Neanderthal Lecture – AV

We attended a lecture on Neanderthals at the College of Charleston last week.  The boys were a little less than their normal enthusiastic selves.  Their old teacher loved the “Coming of Man” lesson and would give it at least 6 times per year.  AV has heard it around 15 times.  But the lecture was to be in the new science building, and they were interested in seeing that.  We picked-up BR’s brother and headed down to the college only to get lost in the new building.  The room we needed wasn’t there.  The liaison with NASA (who knew we had one) helped us and gave antidotes about the moving in process (no trash cans – oops).

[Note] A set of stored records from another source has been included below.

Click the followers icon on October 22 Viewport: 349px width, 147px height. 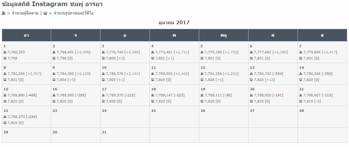point(5,117)
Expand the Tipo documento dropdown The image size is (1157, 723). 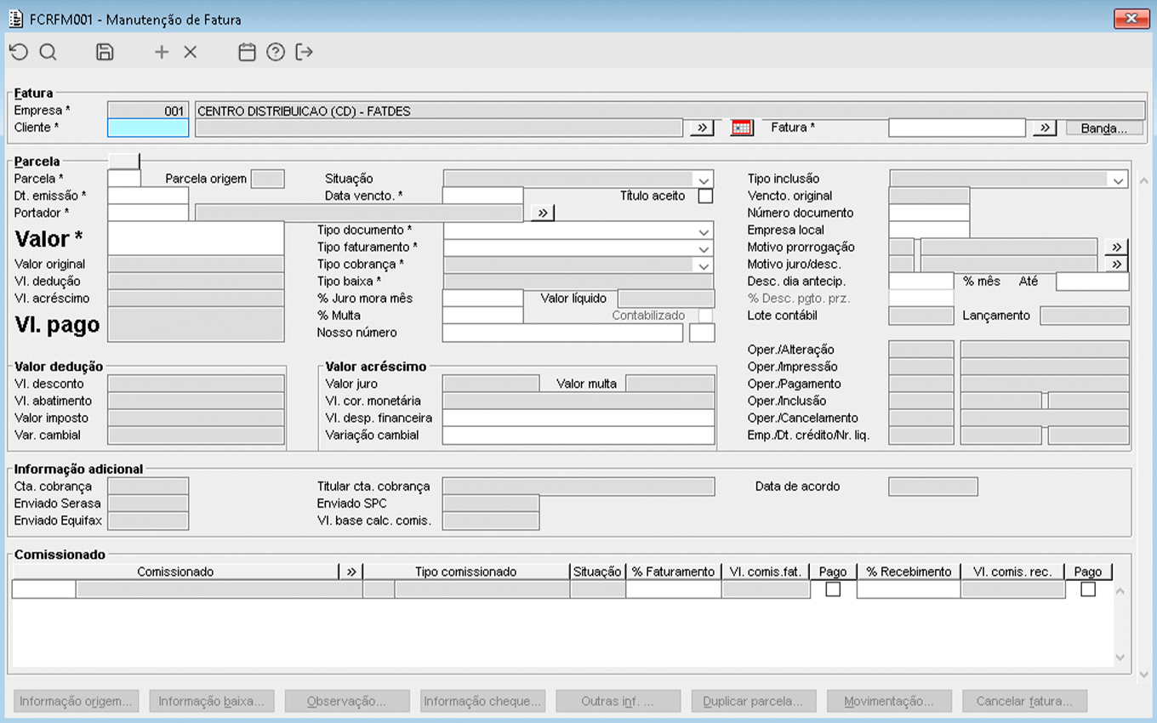point(704,231)
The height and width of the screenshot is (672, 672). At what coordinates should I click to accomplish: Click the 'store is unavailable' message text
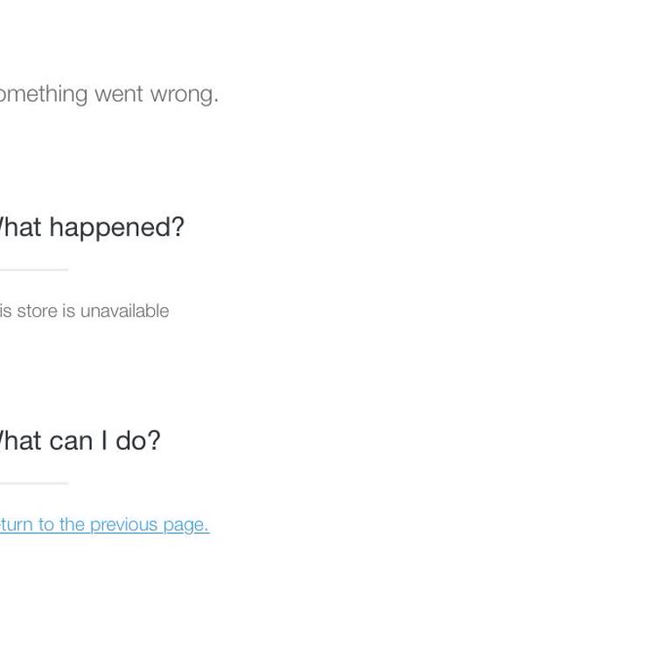click(84, 311)

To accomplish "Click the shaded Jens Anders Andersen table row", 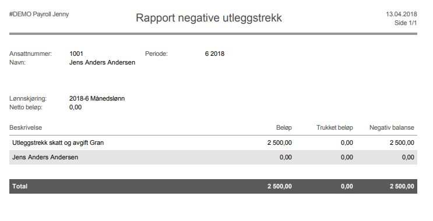I will (213, 158).
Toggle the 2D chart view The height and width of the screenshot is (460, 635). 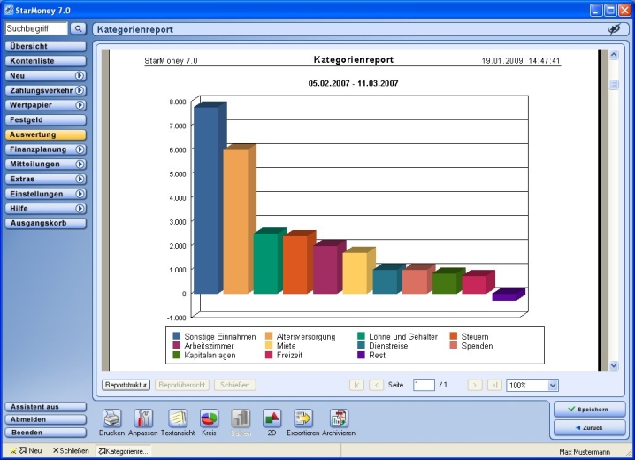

We were so impressed by the lecture hall.  Rolling chairs.  Cooooool.

Dr. David Frayer of the University of Kansas provided the lecture:  Who says Neanderthals are so different?

1909 drawing of Neanderthal based on la Chapelle-aux-saints find

History:

  • The first Neanderthal (pronounced ne-an-der-tal – not with a th sound) was discovered in Germany near Duseldorf in 1856.  He was classified as a “poor idiot” or a lost Cossak. These derisive terms continued. “No one would want this creature to be in their family tree.”  One of the few people who did not dismiss the find or subsequent finds out of hand was Darwin.
  • The reconstructive drawing were biased and even reflected characteristics not know or known but not existent in the Neanderthal.
  • The Neanderthal is the paleontological “N” word.  Dr. Frayer asserts that in modern interpretations and culture (he showed examples) the Neanderthal is misrepresented based off of this early bias.  He does not believe this view is deserved.
  • sites excavated with Neanderthal implications

    Historical Record says that the Neanderthal is found in Europe and Western Asia 200,000 – 30,000 year ago, the people lived through glacial and interglacial periods and had a distinctive morphology.

Culture

  • Broad-scale Hunting
    • in Gibraltar the find has discovered in a seasonal camp
      • mollusks
      • seals
      • whales
      • birds
      • also cut marks on the bone (from obsidian blades)
    • in Blasco, Spain
      • rabbits
      • tortoises – they were flipped over and cooked in their shell – the shell becomes a bowl – known by burn marks
      • cut marks and tooth marks on the bone
    • in more northern climates
      • ungulates like deer and antelope show systematic exploitation just as by “modern” man
  • Broad-scale Gathering
    • in Kebara, Israel
      • acorns
      • pistachio
      • seeds
      • in more southern climates their diet relied heavily on plant food
  • Flint knapping in France - stages of production

    Raw Material Distribution

    • evidence in Neolithic sites in France show the trading of raw materials
    • the distribution of these raw materials is across large areas – several hundred miles from the primary local.
    • this is proved by processing areas found near the quarries which roughly prepare stone with much smaller fine processing areas (see next topic)
  • Site Utilization
    • in Tor Faraj, Jordan (as an example of others mentioned)
      • divisions into site specialization areas
        • butcher area
        • dump area
        • bedding area
        • lithic processing – fine working
        • lithic processing – rough working
    • in Abric Romani, Spain
      • numbers of fire pits
        • the spread of them around the cave suggests complexity
      • posts made of wood
  • Burial site in UK

    Burial Areas/Grounds

    • in La Ferrassic
      • positioned bodies buried with objects – stone tools on top of body
      • children and adults
      • some children buried together (twins?)
      • there is a positioned stone over one body – the stone has coupouls or “drilled” holes in a pattern
    • in other sites:
      • beads and painted objects
      • manganese dioxide in large quantities – probably used for tattooing
      • stone cups with pigment
      • ceremonial cuts into the scull above the brow but below the hair line – done post mortem
        • parallel marks with 2 gaps (30 or so cuts)
        • not defleshing marks made by cannibalism

The complexity of the society speaks to a formation of a “culture”.  Could you trade, have burial ceremonies, large scale gathering and hunting, trade, etc without symbolism, communication skills, and language (I think math as well – but it was not brought up.)

reconstructed skull

Communication Ability

  • there was a reconstruction completed from a CASTING of a Neanderthal skull which argues that the bone structures disallowed Neanderthals to say a, i, and u. The glottal passage was “kinked”.  However a group of grad students went and looked at the original skull and discovered that the skull had been constructed incorrectly (around 70 years ago).  When they placed the bone in its correct position.  The hyoid structure would support all “modern” sounds.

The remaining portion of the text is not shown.